Tripling in size, the school relocated in April from its home in West Harlem to the new location in Midtown Manhattan. In addition to offering a range of education and therapy services under one roof, the larger facility allows students to benefit from a literacy-rich curriculum that incorporates multidisciplinary and collaborative models including cognitive strategies, small group instruction, assistive technology, therapeutic intervention, behavior management, physical rehabilitation, social interaction, and transition services. 

“As occupational therapists, we strive to provide a fully accessible experience and environment for our students.” said Hensley. “iHOPE’s new site allows us to create just that.” 

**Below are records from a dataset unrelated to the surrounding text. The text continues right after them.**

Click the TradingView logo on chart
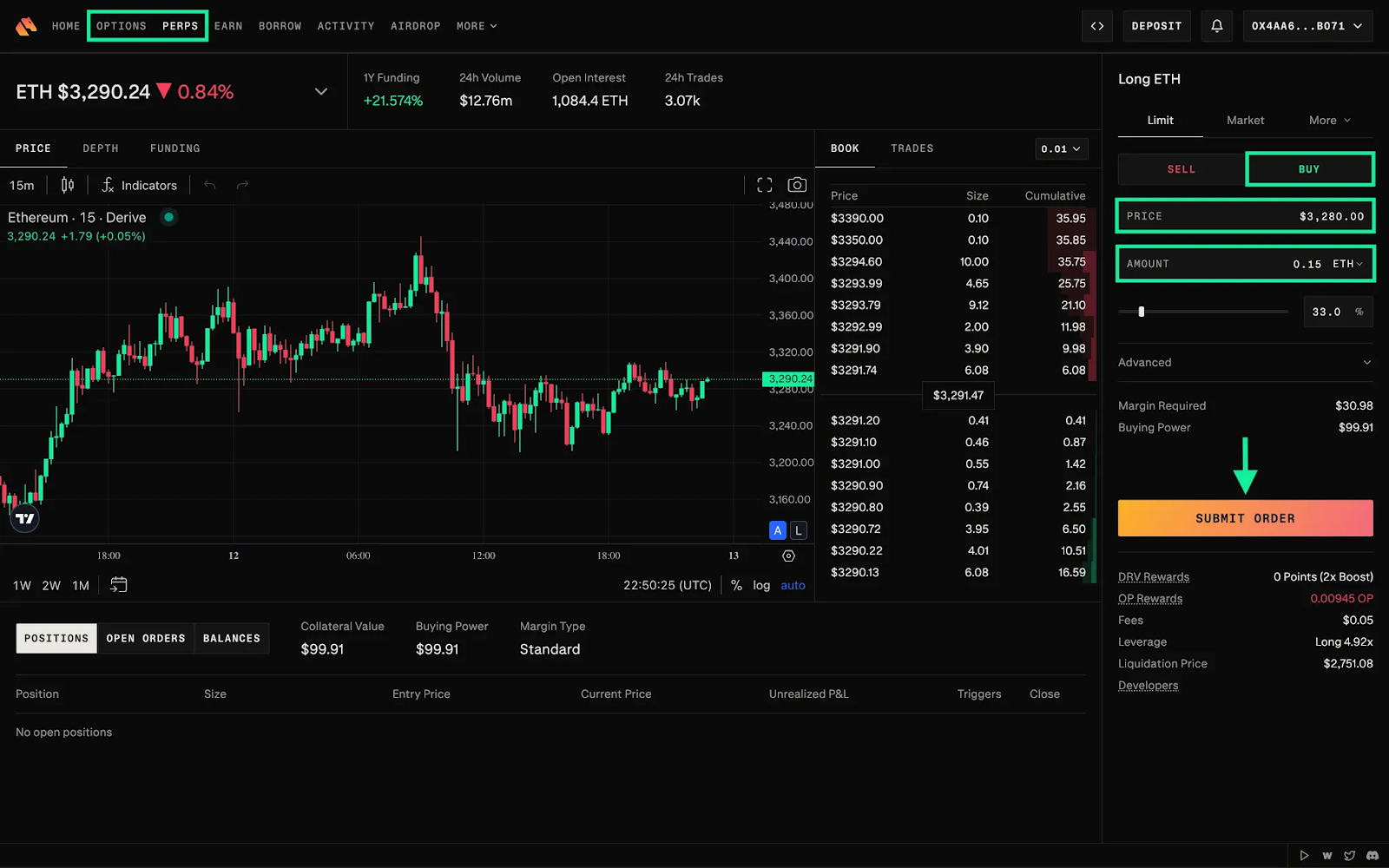 pos(25,518)
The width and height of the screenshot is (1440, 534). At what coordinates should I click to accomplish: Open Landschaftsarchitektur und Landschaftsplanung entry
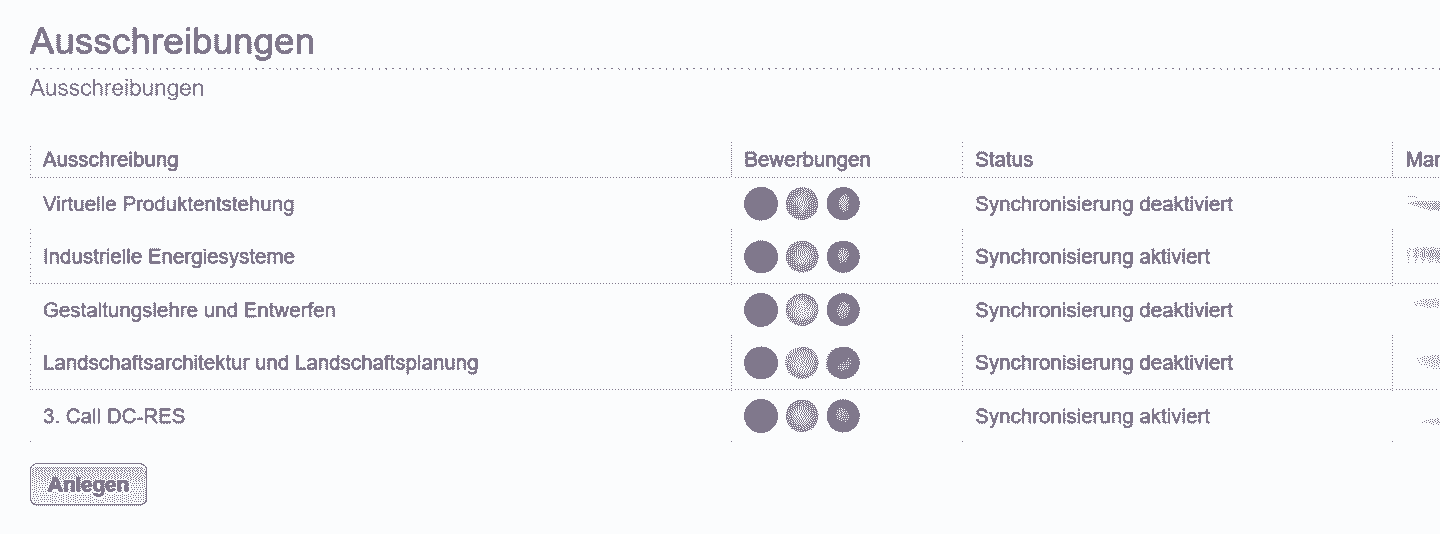(260, 362)
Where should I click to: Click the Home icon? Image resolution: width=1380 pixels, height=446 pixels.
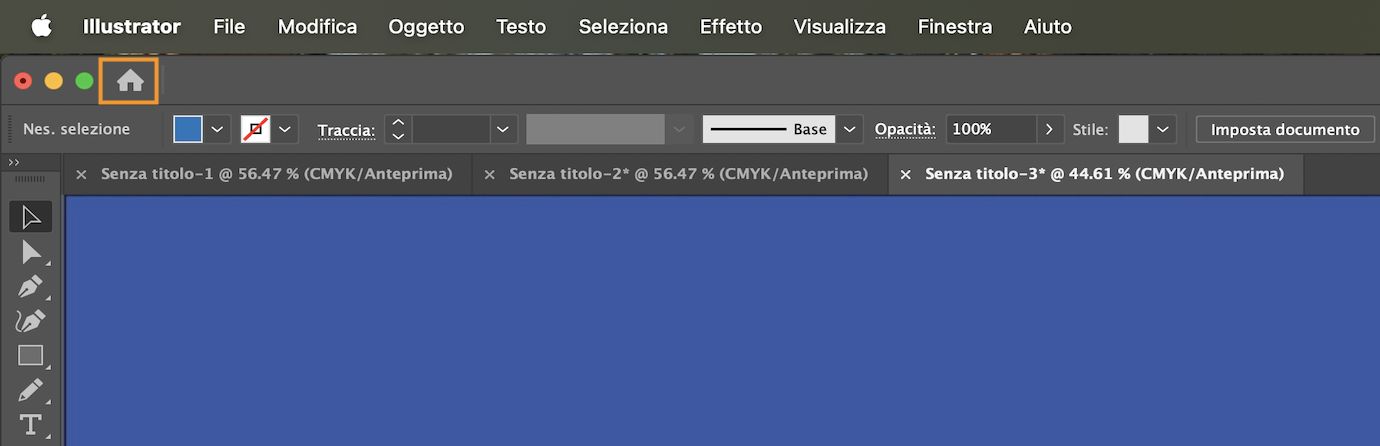click(x=130, y=82)
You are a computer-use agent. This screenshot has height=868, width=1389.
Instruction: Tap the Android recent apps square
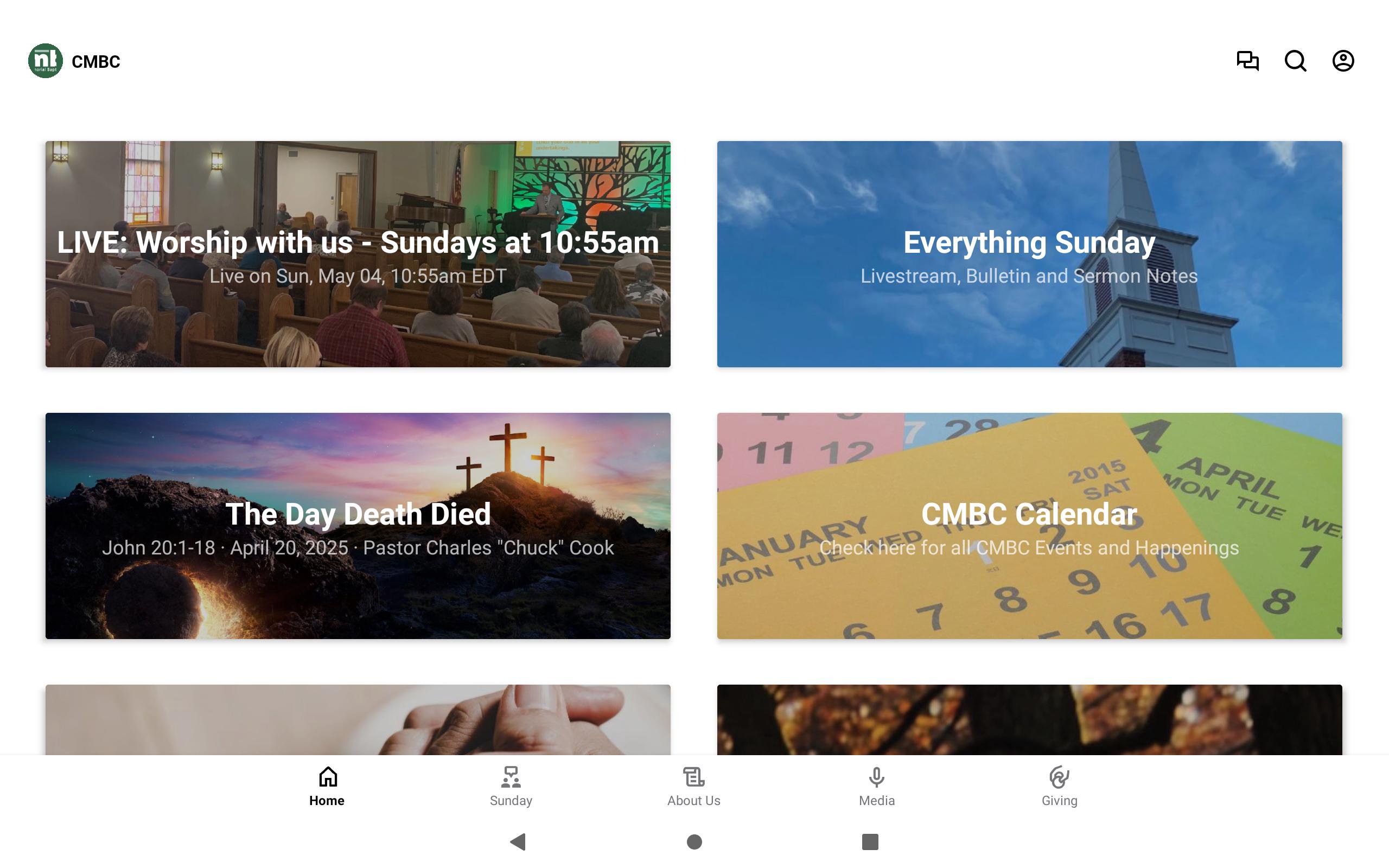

iHOPE is part of YAI, which offers a comprehensive range of services to children and adults with intellectual and developmental disabilities. Founded in 2013, the school fulfills the unmet needs of students with traumatic brain injuries in the community while serving as a model of best practices in the delivery of special education services. 

Kamana Shrestha

ABOUT YAI: Founded in 1957, YAI remains at the forefront of an extraordinary movement aimed at empowering people with intellectual and developmental disabilities and their families. YAI and its network of affiliate agencies offer children and adults with intellectual and developmental disabilities a comprehensive range of services. YAI is committed to seeing beyond disability, providing opportunities for people to live, love, work, and learn in their communities. YAI’s 4,000 employees provide supportive housing, education, medical, dental, and mental health care, job training, community integration, and social enrichment for more than 20,000 people with intellectual and developmental disabilities, and their families, in New York, New Jersey, and California.